**ASSIGNMENT:** In this exercise, print only the lines from the line with "Viewport: 650px width, 962px height." to the last line of the data below, inclusive. Any pictures should be left out.

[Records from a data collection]
=== Begin Enclosure ===
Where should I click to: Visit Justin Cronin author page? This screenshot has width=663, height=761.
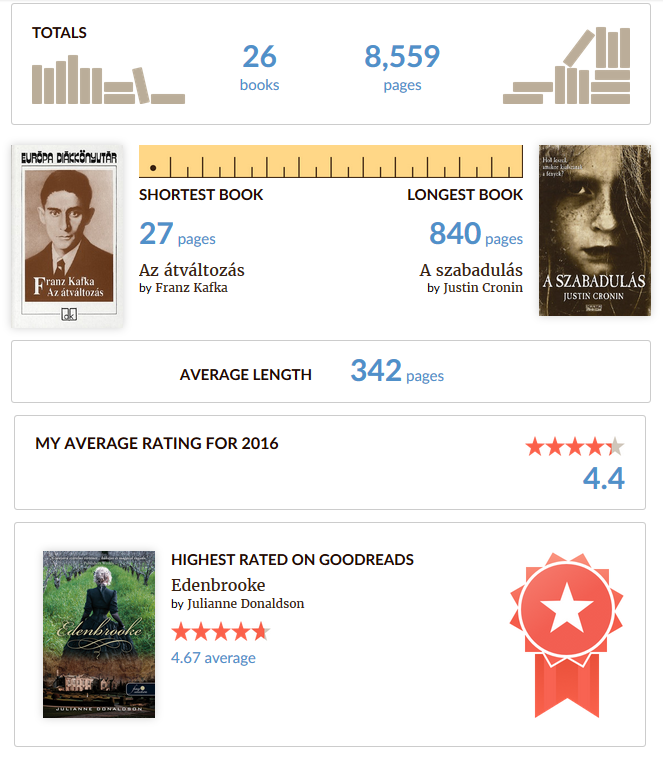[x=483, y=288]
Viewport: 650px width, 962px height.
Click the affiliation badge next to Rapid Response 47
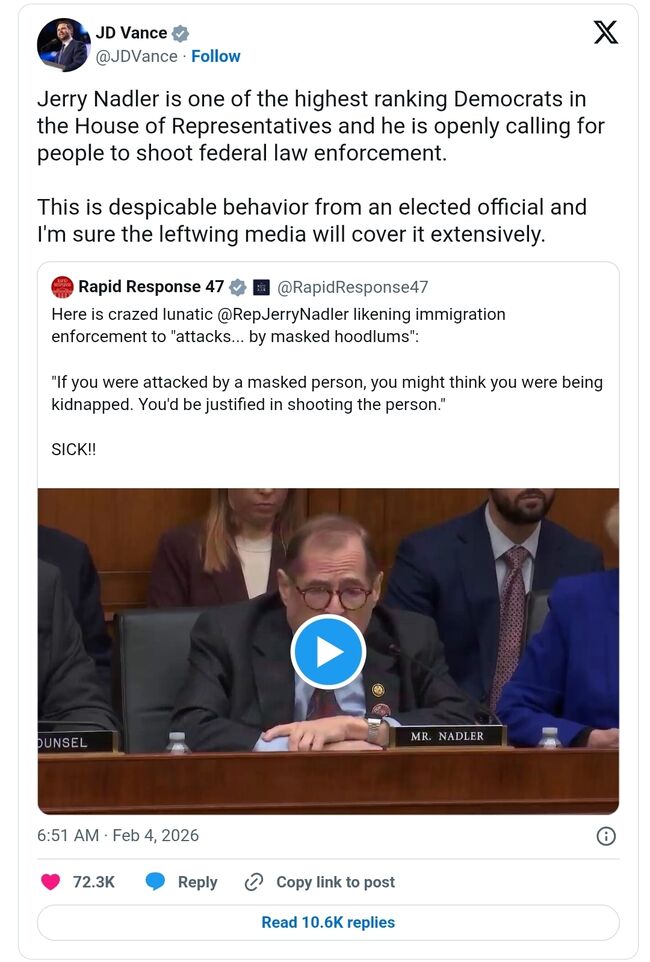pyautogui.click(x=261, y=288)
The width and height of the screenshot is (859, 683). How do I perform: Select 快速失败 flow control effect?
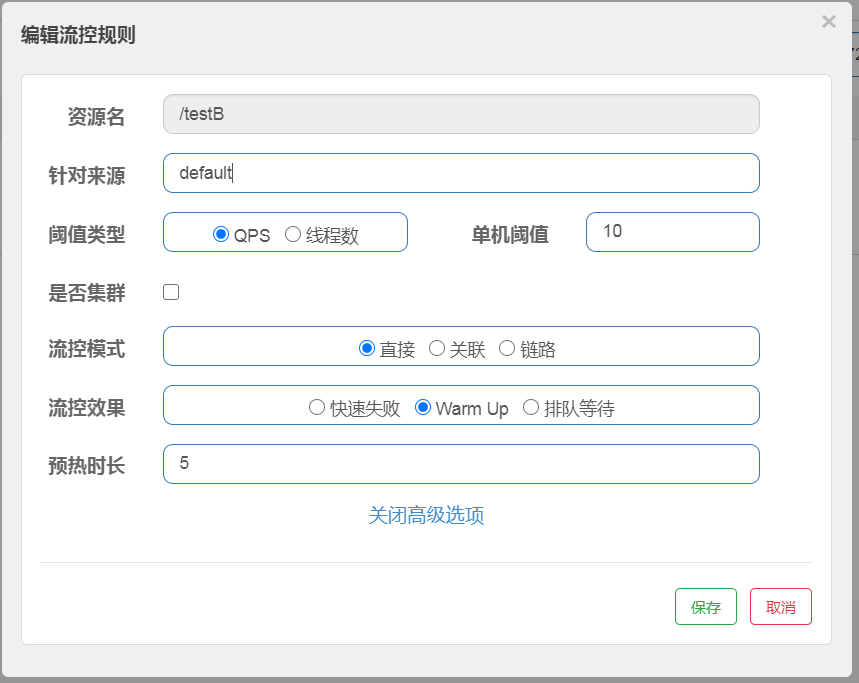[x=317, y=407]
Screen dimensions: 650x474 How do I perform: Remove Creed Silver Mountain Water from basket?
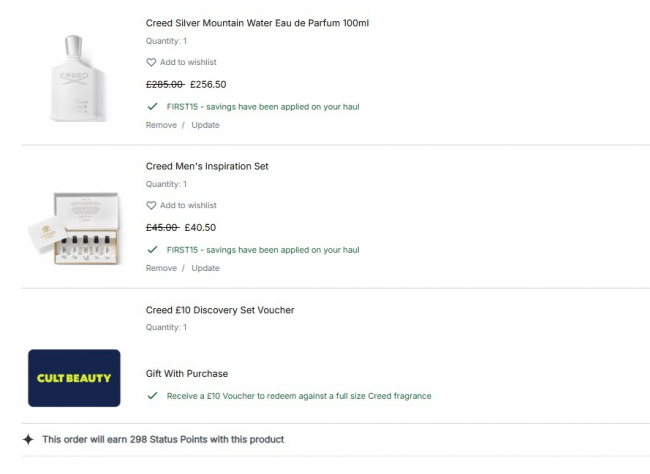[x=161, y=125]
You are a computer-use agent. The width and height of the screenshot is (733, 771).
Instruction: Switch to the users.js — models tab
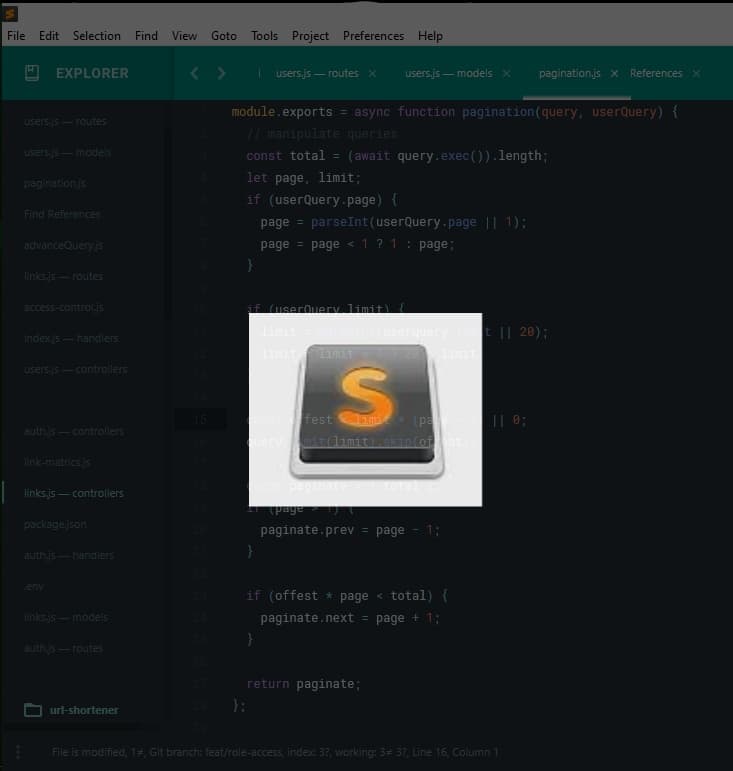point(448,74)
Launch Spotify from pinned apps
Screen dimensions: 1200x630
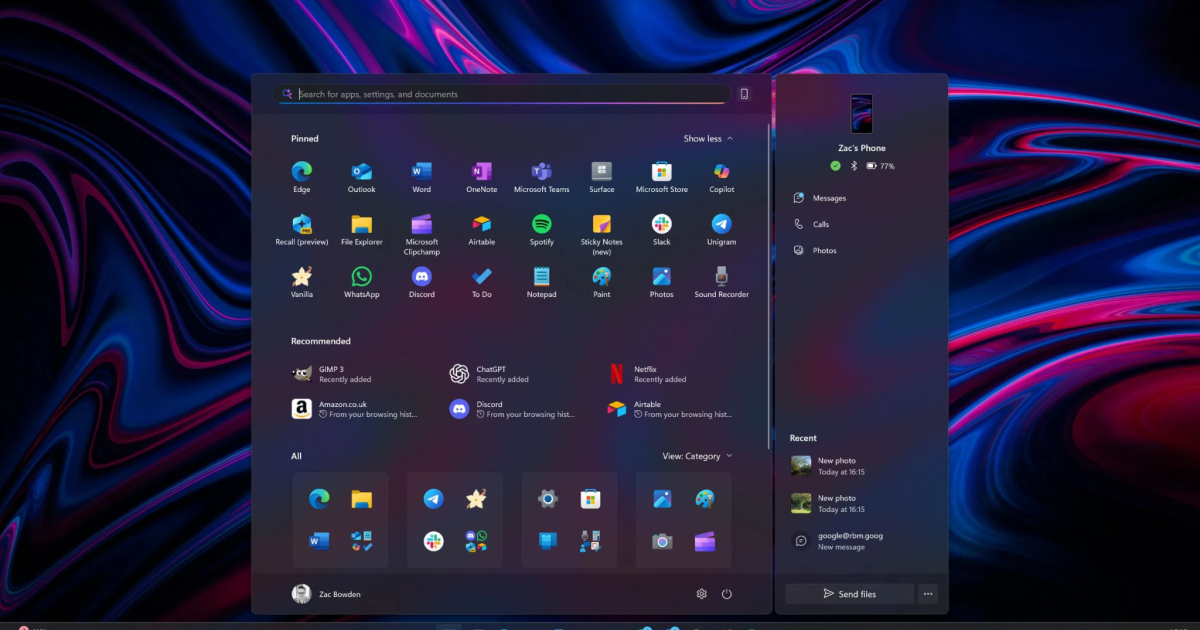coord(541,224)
=== End Enclosure ===
**RESPONSE AREA:**
Viewport: 650px width, 962px height.
Click the affiliation badge next to Rapid Response 47
pyautogui.click(x=261, y=288)
The width and height of the screenshot is (859, 683). How do I perform: Select 快速失败 flow control effect?
[x=317, y=407]
Screen dimensions: 650x474 How do I perform: Remove Creed Silver Mountain Water from basket?
[x=161, y=125]
You are a computer-use agent. The width and height of the screenshot is (733, 771).
Instruction: Switch to the users.js — models tab
point(448,74)
Launch Spotify from pinned apps
Screen dimensions: 1200x630
coord(541,224)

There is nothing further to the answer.